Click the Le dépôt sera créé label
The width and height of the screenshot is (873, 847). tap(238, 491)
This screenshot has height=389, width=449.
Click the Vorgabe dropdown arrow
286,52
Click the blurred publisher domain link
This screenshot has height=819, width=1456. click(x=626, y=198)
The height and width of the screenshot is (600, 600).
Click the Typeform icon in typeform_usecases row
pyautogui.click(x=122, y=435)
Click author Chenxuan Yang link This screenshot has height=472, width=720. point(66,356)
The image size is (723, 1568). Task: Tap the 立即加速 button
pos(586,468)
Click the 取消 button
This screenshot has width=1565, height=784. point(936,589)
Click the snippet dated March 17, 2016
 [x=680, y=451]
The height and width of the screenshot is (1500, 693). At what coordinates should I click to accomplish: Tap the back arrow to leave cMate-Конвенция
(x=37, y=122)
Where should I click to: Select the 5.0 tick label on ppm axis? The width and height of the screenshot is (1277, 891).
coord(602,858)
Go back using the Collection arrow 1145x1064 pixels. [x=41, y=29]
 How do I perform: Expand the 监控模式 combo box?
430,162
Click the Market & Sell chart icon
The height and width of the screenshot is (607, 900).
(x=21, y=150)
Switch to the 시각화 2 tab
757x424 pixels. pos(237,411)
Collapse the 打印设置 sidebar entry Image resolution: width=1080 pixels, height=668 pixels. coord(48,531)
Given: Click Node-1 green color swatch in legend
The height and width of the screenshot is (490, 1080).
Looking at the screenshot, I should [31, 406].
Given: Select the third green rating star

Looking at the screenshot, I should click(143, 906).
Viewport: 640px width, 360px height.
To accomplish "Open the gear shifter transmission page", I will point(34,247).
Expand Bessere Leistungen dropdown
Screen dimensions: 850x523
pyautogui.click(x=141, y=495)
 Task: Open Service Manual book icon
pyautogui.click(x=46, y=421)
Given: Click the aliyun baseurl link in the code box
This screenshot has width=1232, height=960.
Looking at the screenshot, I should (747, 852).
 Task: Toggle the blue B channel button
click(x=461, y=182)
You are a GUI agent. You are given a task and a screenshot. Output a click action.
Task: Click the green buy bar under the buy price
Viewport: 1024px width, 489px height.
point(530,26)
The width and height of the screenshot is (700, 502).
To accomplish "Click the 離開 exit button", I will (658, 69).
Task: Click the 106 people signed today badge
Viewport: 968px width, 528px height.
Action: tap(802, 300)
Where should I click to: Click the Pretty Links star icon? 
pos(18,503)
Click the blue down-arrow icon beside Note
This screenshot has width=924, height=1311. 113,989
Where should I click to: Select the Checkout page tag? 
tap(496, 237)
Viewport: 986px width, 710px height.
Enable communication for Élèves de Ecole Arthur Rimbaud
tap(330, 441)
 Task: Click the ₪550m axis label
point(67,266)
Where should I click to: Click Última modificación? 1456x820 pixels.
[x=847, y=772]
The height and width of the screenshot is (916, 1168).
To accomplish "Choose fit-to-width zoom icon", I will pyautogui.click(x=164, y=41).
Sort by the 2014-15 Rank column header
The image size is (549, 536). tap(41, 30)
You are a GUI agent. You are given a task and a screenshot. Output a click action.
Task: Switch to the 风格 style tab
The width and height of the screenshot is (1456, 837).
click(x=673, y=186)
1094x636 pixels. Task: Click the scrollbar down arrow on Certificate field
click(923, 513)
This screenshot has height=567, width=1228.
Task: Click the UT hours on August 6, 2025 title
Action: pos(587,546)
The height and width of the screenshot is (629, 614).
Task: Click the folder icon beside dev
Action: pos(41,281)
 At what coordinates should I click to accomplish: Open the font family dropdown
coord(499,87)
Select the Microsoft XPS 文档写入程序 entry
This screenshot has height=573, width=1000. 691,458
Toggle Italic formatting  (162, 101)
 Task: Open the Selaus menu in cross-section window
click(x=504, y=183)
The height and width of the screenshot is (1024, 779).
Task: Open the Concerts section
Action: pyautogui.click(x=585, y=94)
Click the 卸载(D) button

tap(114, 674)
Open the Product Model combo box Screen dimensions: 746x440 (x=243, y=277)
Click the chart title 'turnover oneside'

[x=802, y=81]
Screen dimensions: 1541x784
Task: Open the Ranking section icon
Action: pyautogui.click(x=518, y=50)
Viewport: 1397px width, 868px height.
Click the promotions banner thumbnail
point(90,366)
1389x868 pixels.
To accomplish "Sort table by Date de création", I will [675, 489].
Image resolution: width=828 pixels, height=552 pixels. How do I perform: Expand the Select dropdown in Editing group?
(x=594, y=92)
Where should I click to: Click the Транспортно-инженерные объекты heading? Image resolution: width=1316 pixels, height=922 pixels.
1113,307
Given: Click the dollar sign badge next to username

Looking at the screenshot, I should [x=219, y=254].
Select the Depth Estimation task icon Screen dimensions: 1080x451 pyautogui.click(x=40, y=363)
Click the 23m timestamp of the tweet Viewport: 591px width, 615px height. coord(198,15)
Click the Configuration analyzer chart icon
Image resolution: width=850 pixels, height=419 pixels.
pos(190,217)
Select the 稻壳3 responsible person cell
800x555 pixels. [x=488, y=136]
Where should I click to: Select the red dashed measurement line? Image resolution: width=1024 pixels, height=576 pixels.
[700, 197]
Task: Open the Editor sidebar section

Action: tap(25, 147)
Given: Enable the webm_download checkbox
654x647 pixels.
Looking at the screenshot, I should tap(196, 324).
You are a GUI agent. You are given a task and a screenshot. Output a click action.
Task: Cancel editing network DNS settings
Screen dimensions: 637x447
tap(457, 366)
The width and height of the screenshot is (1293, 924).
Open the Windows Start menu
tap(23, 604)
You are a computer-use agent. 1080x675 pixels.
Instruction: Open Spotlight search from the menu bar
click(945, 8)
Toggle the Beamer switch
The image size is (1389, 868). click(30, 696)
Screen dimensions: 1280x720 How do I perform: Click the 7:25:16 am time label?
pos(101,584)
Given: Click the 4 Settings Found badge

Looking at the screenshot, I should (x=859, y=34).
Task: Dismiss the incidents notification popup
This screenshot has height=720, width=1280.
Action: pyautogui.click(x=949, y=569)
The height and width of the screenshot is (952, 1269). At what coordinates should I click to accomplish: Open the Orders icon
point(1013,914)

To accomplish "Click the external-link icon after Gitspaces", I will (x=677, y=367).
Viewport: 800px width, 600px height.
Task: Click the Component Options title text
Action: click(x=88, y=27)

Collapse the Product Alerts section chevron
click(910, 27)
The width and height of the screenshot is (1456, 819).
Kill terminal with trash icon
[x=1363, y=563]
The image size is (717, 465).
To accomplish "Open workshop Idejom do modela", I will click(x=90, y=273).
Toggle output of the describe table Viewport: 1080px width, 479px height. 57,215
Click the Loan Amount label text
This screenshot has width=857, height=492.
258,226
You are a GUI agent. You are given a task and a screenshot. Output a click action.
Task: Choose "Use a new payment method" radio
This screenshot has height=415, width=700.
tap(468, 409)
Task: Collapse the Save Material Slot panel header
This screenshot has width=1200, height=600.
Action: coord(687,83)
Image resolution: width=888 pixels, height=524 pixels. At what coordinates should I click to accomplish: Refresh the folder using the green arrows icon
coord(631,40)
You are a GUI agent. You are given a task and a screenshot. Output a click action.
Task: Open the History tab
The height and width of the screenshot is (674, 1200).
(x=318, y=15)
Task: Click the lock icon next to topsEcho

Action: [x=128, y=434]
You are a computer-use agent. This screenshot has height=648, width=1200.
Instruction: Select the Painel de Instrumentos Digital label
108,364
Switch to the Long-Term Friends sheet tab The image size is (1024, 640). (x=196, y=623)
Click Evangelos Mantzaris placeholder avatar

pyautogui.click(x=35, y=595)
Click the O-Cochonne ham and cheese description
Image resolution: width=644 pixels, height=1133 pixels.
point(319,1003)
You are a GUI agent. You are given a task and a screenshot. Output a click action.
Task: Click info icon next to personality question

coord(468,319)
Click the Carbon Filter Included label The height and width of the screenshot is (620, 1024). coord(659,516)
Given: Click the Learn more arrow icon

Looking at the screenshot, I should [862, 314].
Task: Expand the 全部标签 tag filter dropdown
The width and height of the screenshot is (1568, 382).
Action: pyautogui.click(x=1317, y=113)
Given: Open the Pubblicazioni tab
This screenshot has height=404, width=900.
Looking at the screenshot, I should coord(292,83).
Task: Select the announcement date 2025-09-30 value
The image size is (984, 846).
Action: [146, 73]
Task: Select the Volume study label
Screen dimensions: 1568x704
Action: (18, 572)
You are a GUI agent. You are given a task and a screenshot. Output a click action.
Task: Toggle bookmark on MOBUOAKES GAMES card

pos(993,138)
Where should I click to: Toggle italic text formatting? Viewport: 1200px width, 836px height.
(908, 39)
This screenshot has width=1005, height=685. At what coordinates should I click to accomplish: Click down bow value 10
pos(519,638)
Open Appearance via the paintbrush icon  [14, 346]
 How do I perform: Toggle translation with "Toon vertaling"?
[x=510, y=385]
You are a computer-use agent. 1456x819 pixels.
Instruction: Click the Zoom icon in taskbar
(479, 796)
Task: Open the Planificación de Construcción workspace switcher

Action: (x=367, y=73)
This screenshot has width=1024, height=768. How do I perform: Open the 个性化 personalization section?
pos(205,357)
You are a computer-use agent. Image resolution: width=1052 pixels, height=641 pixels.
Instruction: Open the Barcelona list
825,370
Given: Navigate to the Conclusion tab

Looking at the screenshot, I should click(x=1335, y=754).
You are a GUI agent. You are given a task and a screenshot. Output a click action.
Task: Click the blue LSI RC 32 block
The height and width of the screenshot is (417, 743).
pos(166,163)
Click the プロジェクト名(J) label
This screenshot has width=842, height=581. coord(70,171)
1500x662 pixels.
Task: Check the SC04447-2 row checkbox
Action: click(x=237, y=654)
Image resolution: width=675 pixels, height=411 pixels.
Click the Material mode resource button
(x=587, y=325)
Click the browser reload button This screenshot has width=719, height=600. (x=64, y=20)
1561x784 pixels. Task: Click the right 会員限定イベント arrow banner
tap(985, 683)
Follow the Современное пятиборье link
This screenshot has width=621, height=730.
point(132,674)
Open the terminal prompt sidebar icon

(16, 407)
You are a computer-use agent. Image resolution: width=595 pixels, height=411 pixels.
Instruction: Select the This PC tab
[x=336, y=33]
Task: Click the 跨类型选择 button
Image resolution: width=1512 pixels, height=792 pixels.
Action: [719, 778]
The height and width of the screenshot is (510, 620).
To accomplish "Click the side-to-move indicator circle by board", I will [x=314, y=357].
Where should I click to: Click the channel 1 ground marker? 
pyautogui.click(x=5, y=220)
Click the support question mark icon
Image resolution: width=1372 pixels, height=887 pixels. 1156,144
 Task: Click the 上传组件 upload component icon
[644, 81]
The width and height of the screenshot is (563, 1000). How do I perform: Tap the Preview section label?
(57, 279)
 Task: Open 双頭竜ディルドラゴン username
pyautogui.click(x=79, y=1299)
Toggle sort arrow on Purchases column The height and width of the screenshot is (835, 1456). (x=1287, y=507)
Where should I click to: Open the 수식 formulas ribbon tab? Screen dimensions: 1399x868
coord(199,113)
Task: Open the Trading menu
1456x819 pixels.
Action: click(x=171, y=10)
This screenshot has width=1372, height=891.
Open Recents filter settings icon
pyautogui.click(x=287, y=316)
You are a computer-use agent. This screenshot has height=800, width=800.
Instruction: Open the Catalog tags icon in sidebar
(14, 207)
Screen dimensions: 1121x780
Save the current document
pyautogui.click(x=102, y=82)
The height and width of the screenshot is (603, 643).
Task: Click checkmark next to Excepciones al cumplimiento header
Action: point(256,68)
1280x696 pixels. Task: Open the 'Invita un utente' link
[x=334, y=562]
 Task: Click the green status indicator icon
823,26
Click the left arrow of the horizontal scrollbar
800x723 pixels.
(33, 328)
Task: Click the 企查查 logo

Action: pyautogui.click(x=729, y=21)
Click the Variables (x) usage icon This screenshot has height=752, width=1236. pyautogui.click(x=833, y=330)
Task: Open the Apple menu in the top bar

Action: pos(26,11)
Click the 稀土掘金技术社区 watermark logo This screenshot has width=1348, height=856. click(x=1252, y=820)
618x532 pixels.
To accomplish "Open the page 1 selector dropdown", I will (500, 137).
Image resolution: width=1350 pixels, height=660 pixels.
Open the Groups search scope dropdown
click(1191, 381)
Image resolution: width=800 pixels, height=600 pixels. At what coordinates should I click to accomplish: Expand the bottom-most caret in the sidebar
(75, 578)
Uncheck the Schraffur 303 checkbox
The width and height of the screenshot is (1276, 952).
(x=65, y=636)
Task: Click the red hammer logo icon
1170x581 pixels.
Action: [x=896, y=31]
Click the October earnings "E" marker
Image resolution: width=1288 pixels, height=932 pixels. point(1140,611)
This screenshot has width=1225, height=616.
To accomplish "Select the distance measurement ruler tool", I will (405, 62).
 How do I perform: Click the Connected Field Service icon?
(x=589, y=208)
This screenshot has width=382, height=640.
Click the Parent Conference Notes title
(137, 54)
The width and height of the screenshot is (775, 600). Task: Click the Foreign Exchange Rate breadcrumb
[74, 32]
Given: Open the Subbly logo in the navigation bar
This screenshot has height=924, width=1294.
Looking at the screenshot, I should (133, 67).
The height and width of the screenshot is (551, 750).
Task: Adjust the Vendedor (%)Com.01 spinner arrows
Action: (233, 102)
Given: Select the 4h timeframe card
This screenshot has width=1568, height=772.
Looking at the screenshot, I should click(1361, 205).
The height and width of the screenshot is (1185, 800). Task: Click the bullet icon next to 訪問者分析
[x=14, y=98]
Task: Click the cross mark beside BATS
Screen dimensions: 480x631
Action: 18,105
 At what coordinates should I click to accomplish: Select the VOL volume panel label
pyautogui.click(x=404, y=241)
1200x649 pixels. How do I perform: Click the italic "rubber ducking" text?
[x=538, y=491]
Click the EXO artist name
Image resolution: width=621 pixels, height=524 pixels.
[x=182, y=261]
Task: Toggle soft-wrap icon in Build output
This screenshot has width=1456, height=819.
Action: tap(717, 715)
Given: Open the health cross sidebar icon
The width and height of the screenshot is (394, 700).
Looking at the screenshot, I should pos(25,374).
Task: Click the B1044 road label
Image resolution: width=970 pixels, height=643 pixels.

## Short problem:
List every line in the rows above that contains the word "Save". Uppercase and lowercase letters must match.

## Complete response:
Task: Collapse the Save Material Slot panel header
Save the current document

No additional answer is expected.